#### [EXERCISE TASK]
Quote the records below verbatim, starting with their first line and continuing through the line that contains "coord(457,236)", with both of these lines included.

Source records:
* START *
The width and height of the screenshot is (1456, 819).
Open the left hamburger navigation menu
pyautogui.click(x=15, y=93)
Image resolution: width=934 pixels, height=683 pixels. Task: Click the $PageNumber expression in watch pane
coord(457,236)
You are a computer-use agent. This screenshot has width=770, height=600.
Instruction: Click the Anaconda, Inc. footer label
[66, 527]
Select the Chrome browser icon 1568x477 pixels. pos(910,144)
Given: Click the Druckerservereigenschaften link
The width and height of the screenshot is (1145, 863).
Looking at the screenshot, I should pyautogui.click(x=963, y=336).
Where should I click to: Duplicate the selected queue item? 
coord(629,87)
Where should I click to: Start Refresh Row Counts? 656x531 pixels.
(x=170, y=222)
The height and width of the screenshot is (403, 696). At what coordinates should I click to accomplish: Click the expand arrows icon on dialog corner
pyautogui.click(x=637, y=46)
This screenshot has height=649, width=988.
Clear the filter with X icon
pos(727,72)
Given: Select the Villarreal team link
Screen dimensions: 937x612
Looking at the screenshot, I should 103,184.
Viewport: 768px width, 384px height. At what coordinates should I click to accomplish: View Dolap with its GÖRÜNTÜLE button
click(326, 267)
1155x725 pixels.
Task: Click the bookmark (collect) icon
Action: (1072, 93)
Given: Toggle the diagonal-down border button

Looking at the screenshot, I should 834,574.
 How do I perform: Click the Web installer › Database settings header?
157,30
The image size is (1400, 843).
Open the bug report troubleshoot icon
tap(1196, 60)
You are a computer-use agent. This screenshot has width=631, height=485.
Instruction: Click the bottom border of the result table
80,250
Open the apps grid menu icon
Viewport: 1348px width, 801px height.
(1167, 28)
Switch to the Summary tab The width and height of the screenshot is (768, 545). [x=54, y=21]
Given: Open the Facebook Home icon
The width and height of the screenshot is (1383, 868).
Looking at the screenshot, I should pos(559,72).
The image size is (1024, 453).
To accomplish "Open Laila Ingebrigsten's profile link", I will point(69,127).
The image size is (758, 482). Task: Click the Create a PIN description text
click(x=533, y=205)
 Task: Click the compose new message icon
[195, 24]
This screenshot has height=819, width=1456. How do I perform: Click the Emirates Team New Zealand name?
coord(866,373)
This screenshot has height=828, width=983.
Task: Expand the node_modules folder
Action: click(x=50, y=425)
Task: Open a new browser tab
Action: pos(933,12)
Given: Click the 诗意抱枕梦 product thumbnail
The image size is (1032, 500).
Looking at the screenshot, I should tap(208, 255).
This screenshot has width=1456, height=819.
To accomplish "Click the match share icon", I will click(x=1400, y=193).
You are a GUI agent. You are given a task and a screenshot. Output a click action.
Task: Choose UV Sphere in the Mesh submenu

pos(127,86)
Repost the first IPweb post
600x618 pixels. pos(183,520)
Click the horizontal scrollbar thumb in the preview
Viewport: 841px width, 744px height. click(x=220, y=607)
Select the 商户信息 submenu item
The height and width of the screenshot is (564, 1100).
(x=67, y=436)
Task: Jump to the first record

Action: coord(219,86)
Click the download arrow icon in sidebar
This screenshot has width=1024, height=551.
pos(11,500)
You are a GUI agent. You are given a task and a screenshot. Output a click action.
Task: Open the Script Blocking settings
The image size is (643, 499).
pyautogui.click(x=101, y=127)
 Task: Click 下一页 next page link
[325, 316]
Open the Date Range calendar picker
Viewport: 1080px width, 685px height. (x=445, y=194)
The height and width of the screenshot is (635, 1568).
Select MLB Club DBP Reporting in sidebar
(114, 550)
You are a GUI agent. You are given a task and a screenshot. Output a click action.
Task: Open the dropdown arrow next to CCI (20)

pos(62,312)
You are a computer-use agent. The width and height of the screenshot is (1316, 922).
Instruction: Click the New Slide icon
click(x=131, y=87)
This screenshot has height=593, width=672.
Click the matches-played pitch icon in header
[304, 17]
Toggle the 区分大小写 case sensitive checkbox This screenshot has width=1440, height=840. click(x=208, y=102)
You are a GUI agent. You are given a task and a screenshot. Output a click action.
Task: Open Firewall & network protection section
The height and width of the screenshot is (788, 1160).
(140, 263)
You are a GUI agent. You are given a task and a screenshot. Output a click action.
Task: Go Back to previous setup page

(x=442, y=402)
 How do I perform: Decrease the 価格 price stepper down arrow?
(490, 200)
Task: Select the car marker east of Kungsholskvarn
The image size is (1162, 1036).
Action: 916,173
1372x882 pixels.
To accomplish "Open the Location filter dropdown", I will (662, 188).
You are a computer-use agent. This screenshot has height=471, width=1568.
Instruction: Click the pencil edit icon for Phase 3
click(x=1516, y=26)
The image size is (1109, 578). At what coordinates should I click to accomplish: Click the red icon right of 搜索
* END *
#### [ANSWER BELOW]
The width and height of the screenshot is (1456, 819).
Open the left hamburger navigation menu
pyautogui.click(x=15, y=93)
Image resolution: width=934 pixels, height=683 pixels. Task: Click the $PageNumber expression in watch pane
coord(457,236)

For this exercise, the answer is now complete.